Ich versuche mir den gangbaren Weg zu merken, da es genügend Hindernisse gibt. Aber alles sieht ähnlich aus und beim Zurückschauen wieder anders. Die Bange, den Rückweg nicht zu finden begrenzt mein Eindringen in die Tiefen, schade.

Das Tubing läuft organisiert ab. Die diversen Unternehmen im Ort haben sich auf eine Anlaufstelle geeinigt. Dort leiht man sich den Schlauch und wird zur Einstiegsstelle oberhalb des Flusses transportiert. Das vermeidet Konkurrenz und sichert ihnen einen guten Preis.

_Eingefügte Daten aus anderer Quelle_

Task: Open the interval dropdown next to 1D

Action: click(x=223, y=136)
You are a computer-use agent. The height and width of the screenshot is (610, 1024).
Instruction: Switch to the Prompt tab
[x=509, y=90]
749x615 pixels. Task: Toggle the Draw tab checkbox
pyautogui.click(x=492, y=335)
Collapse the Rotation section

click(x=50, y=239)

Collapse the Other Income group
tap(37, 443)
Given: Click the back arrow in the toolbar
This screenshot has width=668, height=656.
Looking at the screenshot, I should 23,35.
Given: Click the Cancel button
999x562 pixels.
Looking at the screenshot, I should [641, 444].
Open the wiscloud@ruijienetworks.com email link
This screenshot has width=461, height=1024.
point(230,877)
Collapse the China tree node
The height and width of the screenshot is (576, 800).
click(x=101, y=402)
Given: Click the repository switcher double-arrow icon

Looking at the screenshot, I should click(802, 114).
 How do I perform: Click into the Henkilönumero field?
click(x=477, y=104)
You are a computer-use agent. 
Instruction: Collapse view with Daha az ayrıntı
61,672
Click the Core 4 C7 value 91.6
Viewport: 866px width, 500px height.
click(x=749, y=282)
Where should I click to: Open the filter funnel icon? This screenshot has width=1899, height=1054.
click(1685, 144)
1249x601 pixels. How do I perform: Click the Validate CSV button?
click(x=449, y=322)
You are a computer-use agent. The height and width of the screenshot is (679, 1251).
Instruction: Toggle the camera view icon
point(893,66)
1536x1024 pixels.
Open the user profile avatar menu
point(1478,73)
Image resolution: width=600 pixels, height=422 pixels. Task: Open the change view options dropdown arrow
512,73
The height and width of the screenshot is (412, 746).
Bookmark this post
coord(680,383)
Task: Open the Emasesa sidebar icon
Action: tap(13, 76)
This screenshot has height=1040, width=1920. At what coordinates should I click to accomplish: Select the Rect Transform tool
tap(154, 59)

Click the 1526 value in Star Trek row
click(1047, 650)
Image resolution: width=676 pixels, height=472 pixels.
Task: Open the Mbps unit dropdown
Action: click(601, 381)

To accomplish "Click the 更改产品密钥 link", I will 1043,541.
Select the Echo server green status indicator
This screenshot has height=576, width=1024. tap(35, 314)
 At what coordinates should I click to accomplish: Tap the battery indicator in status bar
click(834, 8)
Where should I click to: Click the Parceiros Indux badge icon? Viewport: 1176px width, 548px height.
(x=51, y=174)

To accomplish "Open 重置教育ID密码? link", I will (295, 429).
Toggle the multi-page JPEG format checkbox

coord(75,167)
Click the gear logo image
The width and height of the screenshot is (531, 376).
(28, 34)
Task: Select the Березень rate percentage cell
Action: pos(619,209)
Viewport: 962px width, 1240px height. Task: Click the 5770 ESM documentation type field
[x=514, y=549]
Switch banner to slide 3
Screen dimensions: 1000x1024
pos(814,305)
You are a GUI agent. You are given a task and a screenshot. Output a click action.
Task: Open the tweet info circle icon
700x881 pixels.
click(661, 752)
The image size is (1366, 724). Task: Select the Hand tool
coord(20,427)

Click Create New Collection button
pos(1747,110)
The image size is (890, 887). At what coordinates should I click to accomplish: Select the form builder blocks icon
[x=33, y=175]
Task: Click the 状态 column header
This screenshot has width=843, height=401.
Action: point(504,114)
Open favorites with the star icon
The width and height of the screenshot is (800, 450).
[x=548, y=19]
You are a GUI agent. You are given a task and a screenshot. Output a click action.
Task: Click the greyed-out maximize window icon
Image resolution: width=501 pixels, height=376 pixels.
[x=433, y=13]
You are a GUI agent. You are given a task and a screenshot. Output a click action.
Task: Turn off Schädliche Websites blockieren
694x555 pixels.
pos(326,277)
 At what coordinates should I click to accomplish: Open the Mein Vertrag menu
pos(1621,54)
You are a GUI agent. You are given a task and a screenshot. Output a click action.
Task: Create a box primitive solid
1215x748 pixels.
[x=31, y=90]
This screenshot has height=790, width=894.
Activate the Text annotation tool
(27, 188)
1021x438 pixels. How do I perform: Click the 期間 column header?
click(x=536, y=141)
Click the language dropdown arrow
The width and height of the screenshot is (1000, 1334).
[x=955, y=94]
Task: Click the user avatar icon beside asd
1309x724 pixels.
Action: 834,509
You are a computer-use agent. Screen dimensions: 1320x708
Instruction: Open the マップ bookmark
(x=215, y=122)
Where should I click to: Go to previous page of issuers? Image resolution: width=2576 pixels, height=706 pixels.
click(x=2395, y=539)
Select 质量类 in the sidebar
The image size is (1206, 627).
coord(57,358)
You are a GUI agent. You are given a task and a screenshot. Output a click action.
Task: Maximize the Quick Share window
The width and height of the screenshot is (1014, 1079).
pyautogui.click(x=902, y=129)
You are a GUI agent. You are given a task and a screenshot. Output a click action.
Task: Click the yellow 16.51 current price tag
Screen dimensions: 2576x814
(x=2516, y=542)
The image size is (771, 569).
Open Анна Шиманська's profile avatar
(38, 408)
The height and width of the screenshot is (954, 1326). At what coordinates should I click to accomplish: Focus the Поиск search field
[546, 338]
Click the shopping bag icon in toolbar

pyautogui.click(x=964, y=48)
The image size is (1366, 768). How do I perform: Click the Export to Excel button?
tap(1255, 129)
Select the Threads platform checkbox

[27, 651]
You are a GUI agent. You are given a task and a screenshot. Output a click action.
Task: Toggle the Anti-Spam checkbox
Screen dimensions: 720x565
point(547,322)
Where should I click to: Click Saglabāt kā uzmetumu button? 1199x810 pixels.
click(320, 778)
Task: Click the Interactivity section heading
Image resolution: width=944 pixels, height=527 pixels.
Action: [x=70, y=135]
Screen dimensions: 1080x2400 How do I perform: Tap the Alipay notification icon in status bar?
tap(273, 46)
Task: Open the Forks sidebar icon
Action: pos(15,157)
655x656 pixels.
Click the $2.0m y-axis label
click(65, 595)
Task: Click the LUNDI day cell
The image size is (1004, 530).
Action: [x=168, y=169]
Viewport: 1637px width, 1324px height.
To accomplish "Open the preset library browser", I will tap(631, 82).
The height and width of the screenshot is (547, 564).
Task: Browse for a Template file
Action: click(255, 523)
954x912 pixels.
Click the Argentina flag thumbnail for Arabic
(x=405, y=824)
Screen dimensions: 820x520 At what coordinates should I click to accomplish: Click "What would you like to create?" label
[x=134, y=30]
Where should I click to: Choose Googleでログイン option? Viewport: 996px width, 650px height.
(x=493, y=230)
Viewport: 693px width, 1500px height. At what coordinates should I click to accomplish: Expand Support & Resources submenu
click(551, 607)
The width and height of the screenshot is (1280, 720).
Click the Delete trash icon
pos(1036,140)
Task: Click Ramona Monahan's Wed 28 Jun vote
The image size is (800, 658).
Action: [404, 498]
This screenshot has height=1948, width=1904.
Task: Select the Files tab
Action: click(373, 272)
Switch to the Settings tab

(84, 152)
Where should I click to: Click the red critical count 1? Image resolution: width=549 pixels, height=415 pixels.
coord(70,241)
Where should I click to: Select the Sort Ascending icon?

Dort angekommen, könnte ich gleich einkehren und laut Hinweisschild Freunde finden. Müsste dafür aber die sehr laute Partymusik in Kauf nehmen.
Setzte mich also gleich in den Schlauch. Auf der einen Seite baumeln die Beine, dazwischen der Hintern im Wasser und Arme und Oberkörper auf der anderen Seite. Die Strömung ist mäßig, die Treibgeschwindigkeit auch. So lasse ich für die nächsten 4 Stunden das Umfeld an mir vorbeiziehen. Zwischendurch lege ich einen Halt ein und trinke ein Bier in einer Hütte. Solche Stationen gibt es reichlich. Beim Weiterfahren bemerke ich ein Loch im Schlauch. Kann den Luftaustritt aber durch Fingerdrücken deutlich reduzieren. Trotzdem ein ungutes Gefühl. Hinzu kommt eine dunkle Wolkenwand und Gewitterdonner. Die Reisegeschwindigkeit ist weiterhin ausgesprochen langsam und ich kann sie nur durch Handpaddelbewegung beschleunigen. Dazu benötige ich aber beide Hände, die Luft verlässt dann schneller den Reifen. Zu Hilfe kommt mir ein kräftiger Wind, der mich schneller stromabwärts treibt. Kurz vorm Einsetzen des Gewittersturms mit Eimerregen erreiche ich mit etwas schlappem Schlauch mein Ziel.